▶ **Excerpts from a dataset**
* * * * * * *

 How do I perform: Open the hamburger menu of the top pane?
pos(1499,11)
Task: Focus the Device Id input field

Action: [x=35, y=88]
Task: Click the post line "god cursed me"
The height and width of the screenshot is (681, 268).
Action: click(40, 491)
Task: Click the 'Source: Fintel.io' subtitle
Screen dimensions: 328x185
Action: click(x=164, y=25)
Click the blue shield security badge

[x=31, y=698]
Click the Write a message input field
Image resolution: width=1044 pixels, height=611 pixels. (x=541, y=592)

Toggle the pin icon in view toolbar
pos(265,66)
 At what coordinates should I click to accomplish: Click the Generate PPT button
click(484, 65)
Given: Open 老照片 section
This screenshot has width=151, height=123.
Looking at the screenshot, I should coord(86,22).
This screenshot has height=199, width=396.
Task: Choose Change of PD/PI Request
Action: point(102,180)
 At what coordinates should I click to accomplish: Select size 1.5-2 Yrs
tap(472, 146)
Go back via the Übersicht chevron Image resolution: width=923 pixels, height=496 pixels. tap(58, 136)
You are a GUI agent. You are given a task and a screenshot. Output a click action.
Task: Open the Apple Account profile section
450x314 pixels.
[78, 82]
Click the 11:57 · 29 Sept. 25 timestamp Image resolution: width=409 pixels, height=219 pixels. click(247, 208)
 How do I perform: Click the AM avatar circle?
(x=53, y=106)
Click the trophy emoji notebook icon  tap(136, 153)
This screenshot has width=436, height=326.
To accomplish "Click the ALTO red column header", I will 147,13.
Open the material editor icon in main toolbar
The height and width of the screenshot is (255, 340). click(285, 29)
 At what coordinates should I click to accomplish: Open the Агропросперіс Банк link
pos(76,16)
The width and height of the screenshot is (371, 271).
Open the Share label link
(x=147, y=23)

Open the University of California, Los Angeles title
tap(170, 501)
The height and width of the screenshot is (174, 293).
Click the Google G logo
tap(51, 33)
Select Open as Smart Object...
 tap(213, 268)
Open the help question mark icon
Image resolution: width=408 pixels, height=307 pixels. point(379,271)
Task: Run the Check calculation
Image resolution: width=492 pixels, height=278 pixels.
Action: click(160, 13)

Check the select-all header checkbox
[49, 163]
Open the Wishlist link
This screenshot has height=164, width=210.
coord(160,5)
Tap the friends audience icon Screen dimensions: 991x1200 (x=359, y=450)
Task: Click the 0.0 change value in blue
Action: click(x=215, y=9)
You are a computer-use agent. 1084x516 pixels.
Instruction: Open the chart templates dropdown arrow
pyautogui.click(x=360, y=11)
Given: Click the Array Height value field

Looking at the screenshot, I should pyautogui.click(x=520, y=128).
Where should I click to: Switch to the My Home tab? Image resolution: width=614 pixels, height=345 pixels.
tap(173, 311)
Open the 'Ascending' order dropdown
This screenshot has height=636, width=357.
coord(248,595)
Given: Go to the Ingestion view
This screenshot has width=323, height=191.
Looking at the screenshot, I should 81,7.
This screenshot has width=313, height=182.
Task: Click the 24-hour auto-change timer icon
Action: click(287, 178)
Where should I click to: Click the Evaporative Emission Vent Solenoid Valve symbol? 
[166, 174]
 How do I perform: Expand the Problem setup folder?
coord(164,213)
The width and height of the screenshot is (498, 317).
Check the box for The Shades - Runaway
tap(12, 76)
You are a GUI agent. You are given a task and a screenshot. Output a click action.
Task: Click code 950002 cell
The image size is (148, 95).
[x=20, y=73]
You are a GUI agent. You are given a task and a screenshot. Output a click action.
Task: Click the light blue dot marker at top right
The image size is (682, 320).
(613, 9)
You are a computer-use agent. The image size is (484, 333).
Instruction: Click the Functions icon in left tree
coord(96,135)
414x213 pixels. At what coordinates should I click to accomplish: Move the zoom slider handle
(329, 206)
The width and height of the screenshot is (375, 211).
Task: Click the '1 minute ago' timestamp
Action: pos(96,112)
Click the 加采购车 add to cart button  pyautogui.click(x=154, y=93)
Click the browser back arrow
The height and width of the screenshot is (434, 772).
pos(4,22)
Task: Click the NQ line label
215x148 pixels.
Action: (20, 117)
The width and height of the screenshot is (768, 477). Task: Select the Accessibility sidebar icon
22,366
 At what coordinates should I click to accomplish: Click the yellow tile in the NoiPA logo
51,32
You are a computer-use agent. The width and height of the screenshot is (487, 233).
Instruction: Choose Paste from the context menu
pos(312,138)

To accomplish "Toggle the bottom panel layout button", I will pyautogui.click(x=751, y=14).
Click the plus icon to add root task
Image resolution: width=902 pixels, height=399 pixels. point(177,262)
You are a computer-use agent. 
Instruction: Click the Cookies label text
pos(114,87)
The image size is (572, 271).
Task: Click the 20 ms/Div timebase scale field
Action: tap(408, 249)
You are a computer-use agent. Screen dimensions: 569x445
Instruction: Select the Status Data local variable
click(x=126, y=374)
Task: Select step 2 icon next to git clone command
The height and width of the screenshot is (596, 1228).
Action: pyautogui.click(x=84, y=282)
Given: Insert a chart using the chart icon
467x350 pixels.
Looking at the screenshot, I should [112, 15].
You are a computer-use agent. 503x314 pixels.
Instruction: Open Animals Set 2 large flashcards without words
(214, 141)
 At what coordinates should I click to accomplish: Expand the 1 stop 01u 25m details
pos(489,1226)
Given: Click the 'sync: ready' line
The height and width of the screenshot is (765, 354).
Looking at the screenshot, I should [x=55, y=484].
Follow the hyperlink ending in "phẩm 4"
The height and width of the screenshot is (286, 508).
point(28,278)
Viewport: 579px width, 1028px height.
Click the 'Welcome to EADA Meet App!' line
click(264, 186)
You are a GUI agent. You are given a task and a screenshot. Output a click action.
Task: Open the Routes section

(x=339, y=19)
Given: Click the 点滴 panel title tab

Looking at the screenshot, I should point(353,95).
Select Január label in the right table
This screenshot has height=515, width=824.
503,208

* * * * * * *

▶ **Directions**
Reproduce, word for word and in full, only the lines above that start at the line with "You are a computer-use agent. Screen" and run through the line with "You are a computer-use agent. 503x314 pixels.", both ends included.

▶ **Response to this exercise**
You are a computer-use agent. Screen dimensions: 569x445
Instruction: Select the Status Data local variable
click(x=126, y=374)
Task: Select step 2 icon next to git clone command
The height and width of the screenshot is (596, 1228).
Action: pyautogui.click(x=84, y=282)
Given: Insert a chart using the chart icon
467x350 pixels.
Looking at the screenshot, I should [112, 15].
You are a computer-use agent. 503x314 pixels.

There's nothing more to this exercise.